Veysel’in Yemen’de iken nasıl müslüman olduğu, Kûfe’deki hayatı, vefatı ve şahsiyetine dair hadis kitaplarında ve erken dönem kaynaklarında yeterli bilgi yoktur. Daha sonraki eserlerde, özellikle Ferîdüddin Attâr’ın VII. (XIII.) yüzyılın başlarında kaleme aldığı Teẕkiretü’l-evliyâʾda ve hakkında yazılan müstakil menâkıbnâmelerde geniş bilgi bulunmaktadır. Doğruluğu tartışmalı olmakla birlikte bu bilgiler, Veysel Karanî’nin hayatına dair eksiklikleri tamamlayıp halk tarafından nasıl algılandığını ortaya koyması bakımından önemlidir. Bu rivayetlere göre Veysel Karanî Yemen’de deve çobanlığı yaparak, hurma çekirdekleri toplayıp satarak geçimini sağlayan bir zâhiddi. Muhtemelen İslâm’ı anlatmak üzere Yemen’e giden müslümanlar vasıtasıyla İslâmiyet’i kabul etmiştir. Medine’ye gidip Hz. Peygamber’i ziyaret etme arzusuna rağmen yaşlı annesini bırakamamış, fakat daha sonra annesinden kısa süreliğine izin alıp Medine’ye gelmiş, ancak Resûl-i Ekrem’i o gün evde bulamadığından görüşememiş ve aynı gün Yemen’e dönmek zorunda kalmıştır. Uhud Gazvesi’nde Resûlullah’ın bir dişinin kırıldığını haber alınca onun da bir dişini veya bütün dişlerini kırdığı rivayet edilir.

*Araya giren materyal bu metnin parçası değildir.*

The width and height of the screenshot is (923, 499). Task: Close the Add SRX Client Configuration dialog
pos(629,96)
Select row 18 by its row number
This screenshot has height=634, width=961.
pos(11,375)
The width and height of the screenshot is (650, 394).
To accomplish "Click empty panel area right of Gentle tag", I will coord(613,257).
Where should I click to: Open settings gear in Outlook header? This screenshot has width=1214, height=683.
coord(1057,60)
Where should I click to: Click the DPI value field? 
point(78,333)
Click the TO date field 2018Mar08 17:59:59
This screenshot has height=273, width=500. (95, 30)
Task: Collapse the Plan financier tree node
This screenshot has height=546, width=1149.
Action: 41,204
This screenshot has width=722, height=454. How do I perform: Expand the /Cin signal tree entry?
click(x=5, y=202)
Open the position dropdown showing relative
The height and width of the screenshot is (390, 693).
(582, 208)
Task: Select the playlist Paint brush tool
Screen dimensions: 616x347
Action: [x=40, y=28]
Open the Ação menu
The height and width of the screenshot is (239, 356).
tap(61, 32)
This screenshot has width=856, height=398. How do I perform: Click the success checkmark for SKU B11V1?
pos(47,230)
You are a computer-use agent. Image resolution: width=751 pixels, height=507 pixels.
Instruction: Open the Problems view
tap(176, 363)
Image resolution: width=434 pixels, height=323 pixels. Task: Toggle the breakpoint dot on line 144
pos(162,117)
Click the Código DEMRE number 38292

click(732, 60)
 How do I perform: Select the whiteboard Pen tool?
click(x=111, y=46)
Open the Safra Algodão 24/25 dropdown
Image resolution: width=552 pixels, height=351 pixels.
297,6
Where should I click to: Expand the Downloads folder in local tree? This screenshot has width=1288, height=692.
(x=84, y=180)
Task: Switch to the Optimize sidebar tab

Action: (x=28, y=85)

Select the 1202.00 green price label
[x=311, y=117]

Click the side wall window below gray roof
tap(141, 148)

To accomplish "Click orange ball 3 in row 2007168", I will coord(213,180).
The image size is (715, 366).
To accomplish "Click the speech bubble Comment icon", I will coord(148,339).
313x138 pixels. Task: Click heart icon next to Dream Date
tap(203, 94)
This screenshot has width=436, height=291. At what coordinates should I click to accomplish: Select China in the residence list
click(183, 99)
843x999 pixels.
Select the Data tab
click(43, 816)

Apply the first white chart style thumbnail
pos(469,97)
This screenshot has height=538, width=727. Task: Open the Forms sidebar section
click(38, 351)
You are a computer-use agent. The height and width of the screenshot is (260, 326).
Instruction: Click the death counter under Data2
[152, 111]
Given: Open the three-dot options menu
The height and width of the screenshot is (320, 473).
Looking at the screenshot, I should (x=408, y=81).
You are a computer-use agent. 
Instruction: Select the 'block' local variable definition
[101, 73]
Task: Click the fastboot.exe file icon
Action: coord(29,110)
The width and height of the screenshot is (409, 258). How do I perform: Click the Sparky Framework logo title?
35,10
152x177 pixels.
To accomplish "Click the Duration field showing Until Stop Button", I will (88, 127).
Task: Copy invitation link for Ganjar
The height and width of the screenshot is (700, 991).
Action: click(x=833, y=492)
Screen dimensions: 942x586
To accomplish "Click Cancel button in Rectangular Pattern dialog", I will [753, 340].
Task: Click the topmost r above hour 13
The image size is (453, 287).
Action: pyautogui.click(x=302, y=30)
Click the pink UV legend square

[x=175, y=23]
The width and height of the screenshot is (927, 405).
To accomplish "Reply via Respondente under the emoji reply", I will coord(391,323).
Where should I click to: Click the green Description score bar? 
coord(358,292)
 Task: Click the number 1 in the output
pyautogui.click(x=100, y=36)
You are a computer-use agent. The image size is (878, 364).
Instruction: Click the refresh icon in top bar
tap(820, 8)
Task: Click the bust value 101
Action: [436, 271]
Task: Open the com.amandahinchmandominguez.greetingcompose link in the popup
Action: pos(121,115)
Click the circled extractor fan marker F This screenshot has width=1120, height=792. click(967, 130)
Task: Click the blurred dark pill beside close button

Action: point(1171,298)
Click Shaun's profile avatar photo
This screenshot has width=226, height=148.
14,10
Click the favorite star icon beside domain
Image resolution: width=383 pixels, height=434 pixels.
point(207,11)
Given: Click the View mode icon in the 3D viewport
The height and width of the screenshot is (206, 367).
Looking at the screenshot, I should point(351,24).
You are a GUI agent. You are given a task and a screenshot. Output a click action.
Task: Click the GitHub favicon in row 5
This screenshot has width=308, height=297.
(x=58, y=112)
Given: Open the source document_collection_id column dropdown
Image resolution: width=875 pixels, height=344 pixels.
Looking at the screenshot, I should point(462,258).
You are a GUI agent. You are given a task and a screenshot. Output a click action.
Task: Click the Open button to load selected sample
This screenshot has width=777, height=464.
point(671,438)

Muhtemelen annesinin vefatının ardından Kûfe’ye giden Veysel, Hz. Ömer’le görüşüp oradan Kûfe’ye geçmiştir. Bazı kaynaklara göre Hz. Peygamber vefatından kısa bir süre önce hırkasını çıkarıp Hz. Ömer’e ve Hz. Ali’ye vermiş, bunu Üveys el-Karanî’ye vermelerini söylemiş, onlar da Veysel’in Kûfe’ye yerleşmesinden sonra hırkayı ona götürmüştür. Kûfe’de münzevi bir hayat yaşayan Veysel’in 37 (657) yılında vuku bulan Sıffîn Savaşı’na Hz. Ali’nin saflarında katıldığı ve bu savaşta şehid olduğu kabul edilir. Bundan dolayı İmâmiyye Şîası’nda özel bir yere sahiptir. Öte yandan bazı kaynaklarda Azerbaycan’a yapılan bir sefer esnasında veya Deylem savaşında öldüğü belirtilir. Veysel’in gömüldüğü yer de belli değildir. Yemen’in Zebîd, İran’ın Kazvin ve Kirmanşah, Özbekistan’ın Hîve, Suriye’nin Şam ve Rakka şehirleriyle Anadolu’nun çeşitli bölgelerinde ona nisbet edilen makam-mezarlar vardır. Anadolu’daki en meşhur makamları Manisa, Mardin, Kurtalan, Bursa Gemlik yolundaki Atıcılar, Diyarbakır’ın Lice ilçesi ve Siirt’in Baykan ilçesi yakınındadır. Veysel’in Sıffîn Savaşı’nda öldüğü yolundaki rivayetlerin genel kabul gördüğü, bu savaşın da Suriye’nin Rakka şehri yakınlarında vuku bulduğu dikkate alınırsa asıl kabrinin bu şehirde olması ihtimali güç kazanır.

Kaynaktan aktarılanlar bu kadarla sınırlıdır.